----- TEXTO APRESENTADO

Comecemos por dissecar esta obsessão do artista pelo desvio dos símbolos do poder, que constitui a assinatura do seu trabalho desde o início dos anos 90. As suas ratazanas maliciosas que invadem os nossos espaços urbanos não são alheias à conceção do poder de Michel Foucault, essa força difusa e omnipresente que se infiltra nos mínimos recantos da nossa sociedade. Quando Banksy pinta os seus roedores equipados com máquinas fotográficas ou câmaras de vigilância, ele não está apenas a criar uma imagem impactante. Ele materializa a teoria do panóptico de Bentham, retomada por Foucault, onde o poder se exerce pela simples possibilidade de ser observado. A vigilância torna-se assim a personagem principal de uma sociedade que se observa a si mesma através do prisma distorcido dos ecrãs e das objetivas.

Mas onde Foucault teorizava a complexidade dos mecanismos de controlo social com uma finesse cirúrgica, Banksy serve-nos metáforas pré-deglutidas, imagens chocantes que atingem forte mas por vezes ao lado do alvo. Tome o seu “Girl with Balloon” vendido em leilão na Sotheby’s em 2018 por 1,4 milhões de euros antes de se auto-destruir parcialmente. O gesto é brilhante na sua conceção, uma crítica acerba ao mercado de arte, mas tão calculada que se torna ela própria um produto de marketing a mais. Esta performance recorda estranhamente a teoria de Guy Debord sobre a sociedade do espetáculo, onde até a contestação se torna mercadoria. A obra despedaçada foi revendida por 18,5 milhões de euros em 2021, provando que o sistema tem uma capacidade infinita de digerir aquilo que pretende destruir.

Esta ambivalência fundamental atravessa toda a obra de Banksy como um fio vermelho sangrento. As suas intervenções na Palestina, nomeadamente no muro de separação, alcançam contudo uma dimensão mais profunda que transcende a simples provocação. Os seus trompe-l’oeil que parecem perfurar o concreto para revelar paisagens paradisíacas enquadram-se numa tradição filosófica que remonta à caverna de Platão. O artista mostra-nos literalmente como romper a ilusão, como ver para lá dos muros que construímos. Estas obras deixam de ser meros traços de espírito e tornam-se atos de resistência que questionam a própria natureza das nossas fronteiras físicas e mentais.

----------

## TAREFAS A REALIZAR
1. No texto sobre Banksy, por que valor foi revendida em 2021 a obra despedaçada?
2. Prossiga o texto sobre Banksy a partir da sua última frase.

----- INFORMAÇÃO FORNECIDA

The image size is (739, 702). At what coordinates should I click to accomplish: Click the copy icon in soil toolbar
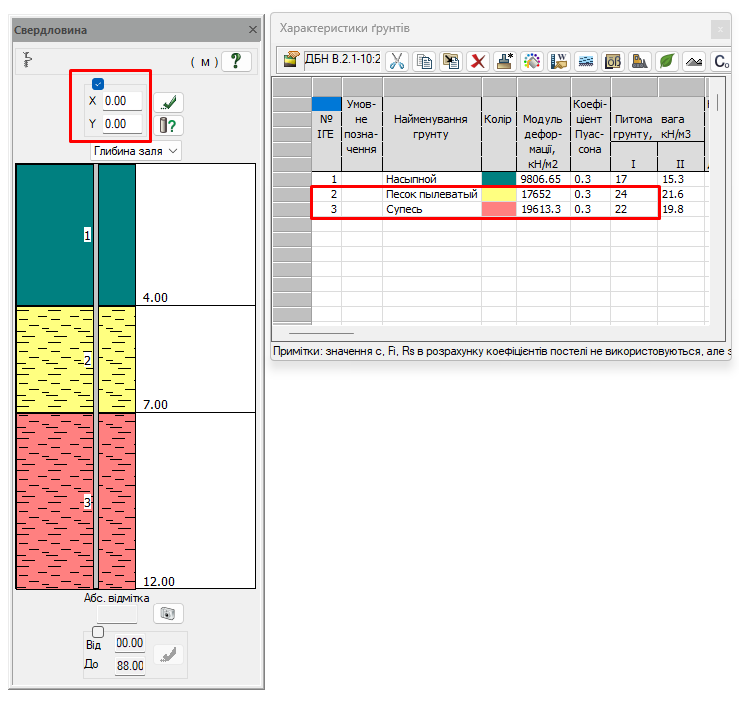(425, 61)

----------
----- INFORMAÇÃO FORNECIDA

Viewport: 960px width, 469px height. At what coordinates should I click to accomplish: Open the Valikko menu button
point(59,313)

----------
----- INFORMAÇÃO FORNECIDA

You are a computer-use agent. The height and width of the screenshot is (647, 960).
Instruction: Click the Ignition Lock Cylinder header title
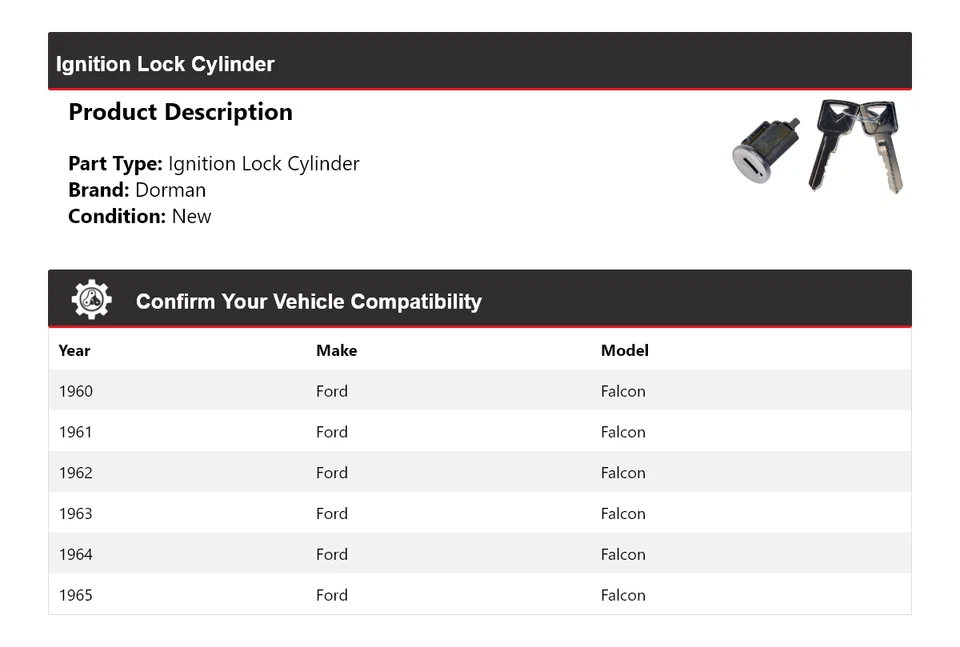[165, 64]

----------

## RESULTADOS FINAIS
1. Por 18,5 milhões de euros.

2.
Há algo de Walter Benjamin nesta abordagem da arte como ferramenta política. Assim como Benjamin via na reprodução técnica uma possibilidade de democratização da arte, Banksy usa a reprodutibilidade inerente ao estêncil para difundir a sua mensagem. Mas, ao contrário de Benjamin que via nisso o fim da aura da obra de arte, Banksy consegue paradoxalmente criar uma nova forma de aura, a do efémero e do anonimato. As suas obras tornam-se ainda mais preciosas por poderem desaparecer a qualquer momento, apagadas pelas autoridades ou “salvas” por colecionadores pouco escrupulosos que não hesitam em cortar pedaços inteiros de paredes.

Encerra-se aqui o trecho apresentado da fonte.